Il secondo pericolo è quello delle filosofie della Weltanschauung che, nel primo Novecento, sviluppando in un certo modo la riflessione sulla storia avviata da Hegel, finirono per intendere ogni elaborazione filosofica alla stregua di una “visione del mondo”. La filosofia viene relativizzata al suo tempo: così come esiste un arte rinascimentale, così esiste un pensiero rinascimentale, e via discorrendo. La filosofia è soltanto uno dei tanti fenomeni culturali di un tempo; benché conservi una sua importanza etica, la riflessione filosofica, che pure è quella che meglio comprende un’epoca storica, è spogliata di ogni sua reale capacità conoscitiva. Essa smarrisce ogni ideale normativo: dalla molteplicità delle filosofie, diverse e contraddittorie fra loro, il pensatore storicista perviene a una generale sfiducia nei confronti della conoscenza, un pensiero vero non c’è, o, al più, ogni riflessione resta relativa al suo tempo.

Due strade diverse dunque, eppure straordinariamente vicine. Da un lato le scienze della natura, dall’altro quelle dello spirito, entrambe in qualche modo mettono in questione il terreno della filosofia. Che rimane infatti del pensiero filosofico se ogni problema è ricondotto sul terreno della fisica?

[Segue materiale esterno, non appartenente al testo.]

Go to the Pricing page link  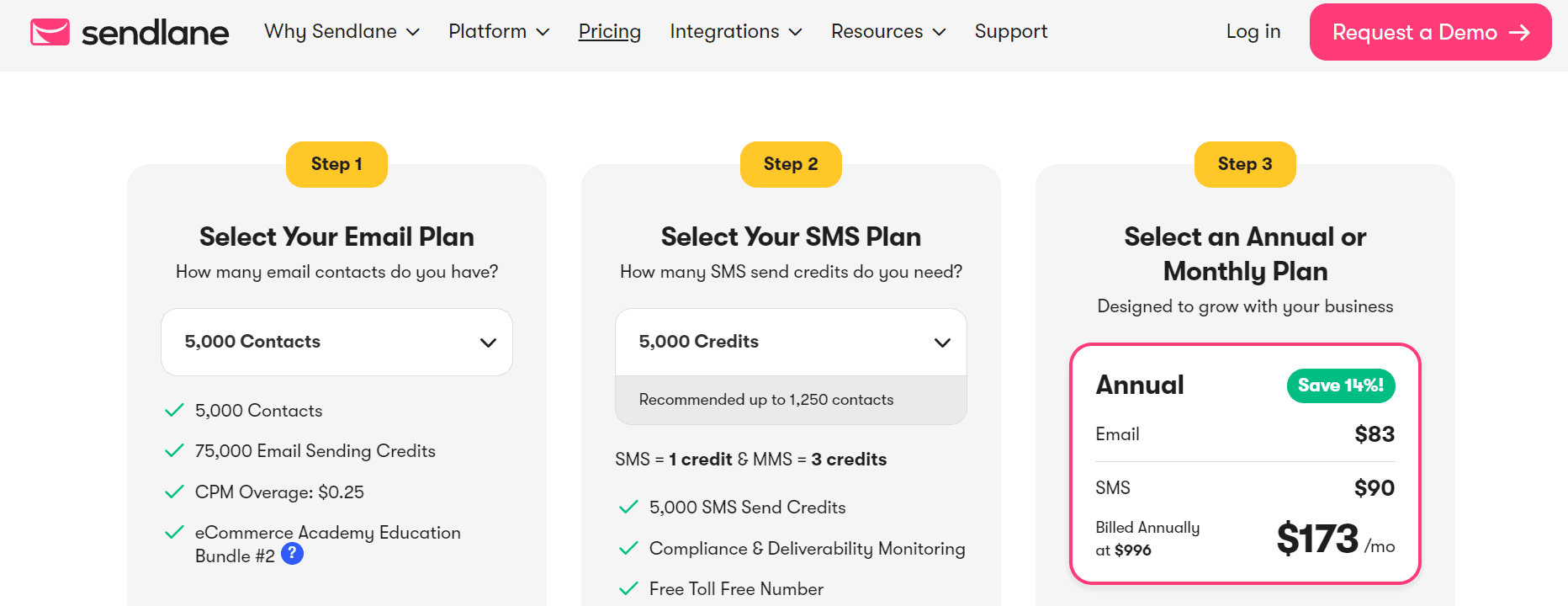609,32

Ma che ne rimane comunque se tutto è riportato allo studio storico-erudito? Un problema che deve suonarci in qualche modo attuale: che ne è della filosofia in un mondo in cui ogni settore, ogni ambito del reale ha un suo corrispondente sapere specializzato?

Eppure in questa mossa si annida un errore: le diverse scienze, che pure nei loro rispettivi campi procedono con successo e senza problemi, quando pretendono di colmare quello spazio che dovrebbe essere di pertinenza della filosofia, finiscono per segare l’albero su cui siedono. Finiscono, in sostanza, per condurre allo scetticismo, per negare con la loro mossa quello che pretendono di dire a parole. Naturalismo e Weltanschauung pretendono entrambi di ridurre la sfera delle ragioni su quella dei fatti: in questa mossa sta la loro negazione della filosofia, ma in questa mossa sta il loro fallimento. Se l’esperienza è un fatto causale fra gli altri, come può allora parlarci del mondo? E se la storia è scienza di avvenimenti, come può dirci qualcosa sulla validità della filosofia in generale?

La fenomenologia – All’origine del pensiero di Husserl sta la fondamentale esigenza di ripensare tutto da capo, di far fronte realmente ai problemi posti da scetticismo e relativismo, dal naturalismo e dalle filosofie della Weltanschauung. La risposta di Husserl sta tutta in quel suo motto “alle cose stesse“, nella necessità di riconsiderare quel terreno originario, da cui ogni conoscenza trae la sua legittimità e fondazione. Nel delimitare questa sfera, la sfera dell’esperienza pura, sta il senso di tutta la fenomenologia. Questa, in fondo, altro non è che la mossa per cui, volendo conoscere finalmente la realtà in se stessa, la si considera in maniera apparentemente riflessiva, a partire dall’esperienza che se ne ha. Si tratta di tenersi fermi a quello che nel primo volume delle “Idee” Husserl chiamerà il “principio di tutti i principî”: all’idea che soltanto nell’esperienza intuitiva e preteoretica ogni conoscenza trova la propria fonte di senso e giustificazione.

Come scienza rigorosa: il senso del filosofare – In questo compito altissimo sta dunque la cifra di ogni autentica filosofia. Nel suo saper indicare e illustrare il terreno fondativo ultimo di ogni conoscenza, nel suo essere, una volta per tutte una “scienza rigorosa”. In breve, Husserl ci indica una via ambiziosa quanto affascinante: una via per cui la filosofia non è chiacchiera da salotto buono, discorso da ubriachi o passatempo da umanisti. La filosofia può essere una scienza, può essere il modo con cui ripercorrere criticamente ogni conoscenza, può essere, in fondo, il solo modo in cui una vita in piena autonomia, può essere vissuta.